PSY

Wojenka   on the desert you can't remember your name
20 marca 2015 21:44
Może poszukaj za granicą?
W sumie w ojczyźnie Collie chwilowo żyję 😉 Ale, zależy mi na tej konkretnej hodowli, więc nie pozostaje mi nic innego, jak czekać 🙂

Magdzior oglądam filmiki, dzięki 🙂 ale jakoś ciężko mi uwierzyć, że jest jakiś wielki problem behawioralny po czym 'po 3 minutach szkolenia' i problemu nie ma :P
a Dexter jest cudownie kudłaty  😍 zawsze chciałam mieć kudłatego psa  🤣

tet 🤣 dla psa jeszcze jest szansa na poprawę, ale chłopak to ciężki przypadek  😉

w ogóle to troszkę się zawiodłam na kursie na którym jesteśmy (oczywiście nie wymagam od kursu rozwiązania problemów behawioralnych jak coś 😉 ). Mały na kursie się spisuje świetnie, jest mega skupiony, robi wszystko a nawet więcej niż trzeba.
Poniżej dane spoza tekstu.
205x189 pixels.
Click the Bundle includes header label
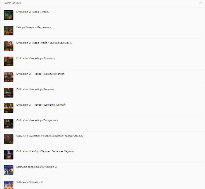point(12,3)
Wiem, które ćwiczenia warto byłoby przećwiczyć u niego bo na pewno szły by o wiele gorzej ale jakoś nigdy nie ma na to czasu, więc wałkujemy w kółko rzeczy które on już tak umie, że praktycznie tylko widząc, że idziemy na hale to prezentuje szereg tych komend  😉 No ale może się nie znam.


Wojenka   on the desert you can't remember your name
20 marca 2015 22:29
A chyba, że tak 🙂
Ja też mam upatrzone dwie suki od których z chęcią bym wzięła szczeniaka. Ale to nie teraz  🤔wirek:

Miał ktoś do czynienia z plastikową kolczatką? Lepsza standardowa?

edit: A widział ktoś gdzieś jakieś fajne smycze?
tet   Nie odbieram wiadomości priv. Konto zawieszone.
21 marca 2015 07:25
Magdzior oglądam filmiki, dzięki 🙂 ale jakoś ciężko mi uwierzyć, że jest jakiś wielki problem behawioralny po czym 'po 3 minutach szkolenia' i problemu nie ma :P
a Dexter jest cudownie kudłaty  😍 zawsze chciałam mieć kudłatego psa  🤣

tet 🤣 dla psa jeszcze jest szansa na poprawę, ale chłopak to ciężki przypadek  😉

w ogóle to troszkę się zawiodłam na kursie na którym jesteśmy (oczywiście nie wymagam od kursu rozwiązania problemów behawioralnych jak coś 😉 ). Mały na kursie się spisuje świetnie, jest mega skupiony, robi wszystko a nawet więcej niż trzeba. Wiem, które ćwiczenia warto byłoby przećwiczyć u niego bo na pewno szły by o wiele gorzej ale jakoś nigdy nie ma na to czasu, więc wałkujemy w kółko rzeczy które on już tak umie, że praktycznie tylko widząc, że idziemy na hale to prezentuje szereg tych komend  😉 No ale może się nie znam.


Taki minus kursów i szkoleń grupowych. Zaletą jet możliwość pracy w grupie, ale ta zaleta jest widoczna przez dwa, trzy pierwsze spotkania, potem psy się już znają.
Znają miejsce, znają zasady, problemy znikają. Efekty na hali czy placu są, poza placem stara bieda.
Marzy mi się od zawsze seter irlandzki, ale trochę się boję tych psów z instynktem łowieckim - że nie dam rady z takim na odludziach i pójdzie gdzieś w siną dal, nie da się odwołać.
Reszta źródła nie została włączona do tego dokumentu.